Looking at the records below, state how many lines include the string "Given" and add nothing further.

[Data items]
* * * *

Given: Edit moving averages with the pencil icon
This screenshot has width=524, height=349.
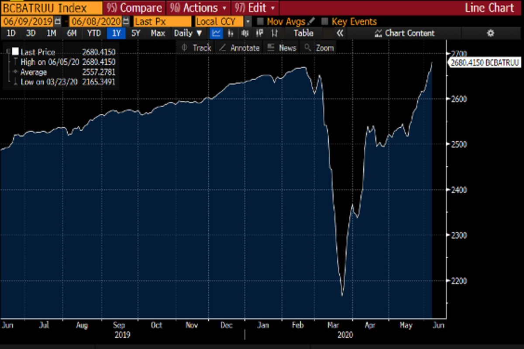Looking at the screenshot, I should click(311, 21).
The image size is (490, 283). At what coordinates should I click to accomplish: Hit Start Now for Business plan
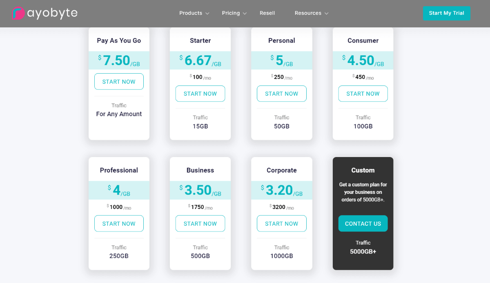(x=200, y=224)
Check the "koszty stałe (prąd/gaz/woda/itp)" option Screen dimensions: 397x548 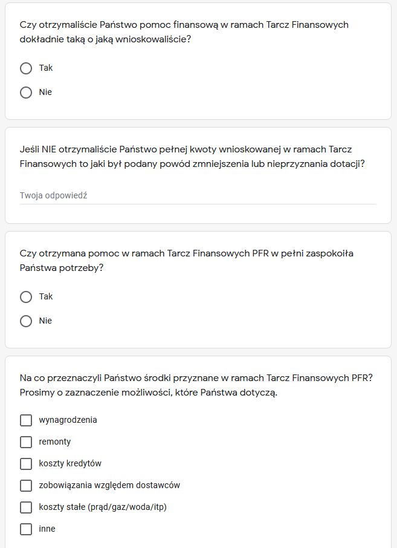pos(26,507)

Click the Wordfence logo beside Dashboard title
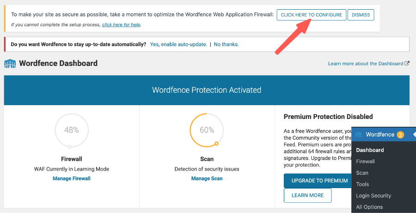click(x=10, y=63)
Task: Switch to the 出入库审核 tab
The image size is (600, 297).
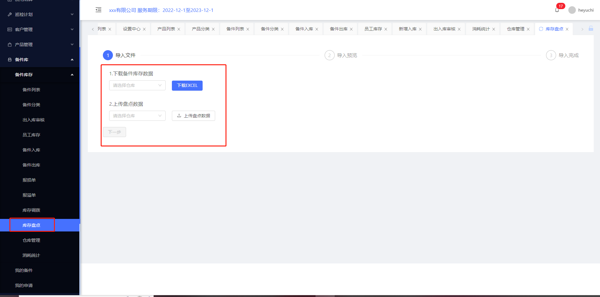Action: (x=444, y=29)
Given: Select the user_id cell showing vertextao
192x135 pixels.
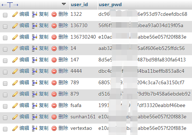Looking at the screenshot, I should (81, 128).
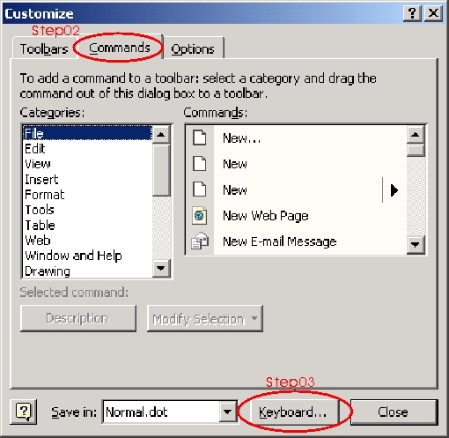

* * * *

(FINAL ANSWER) 2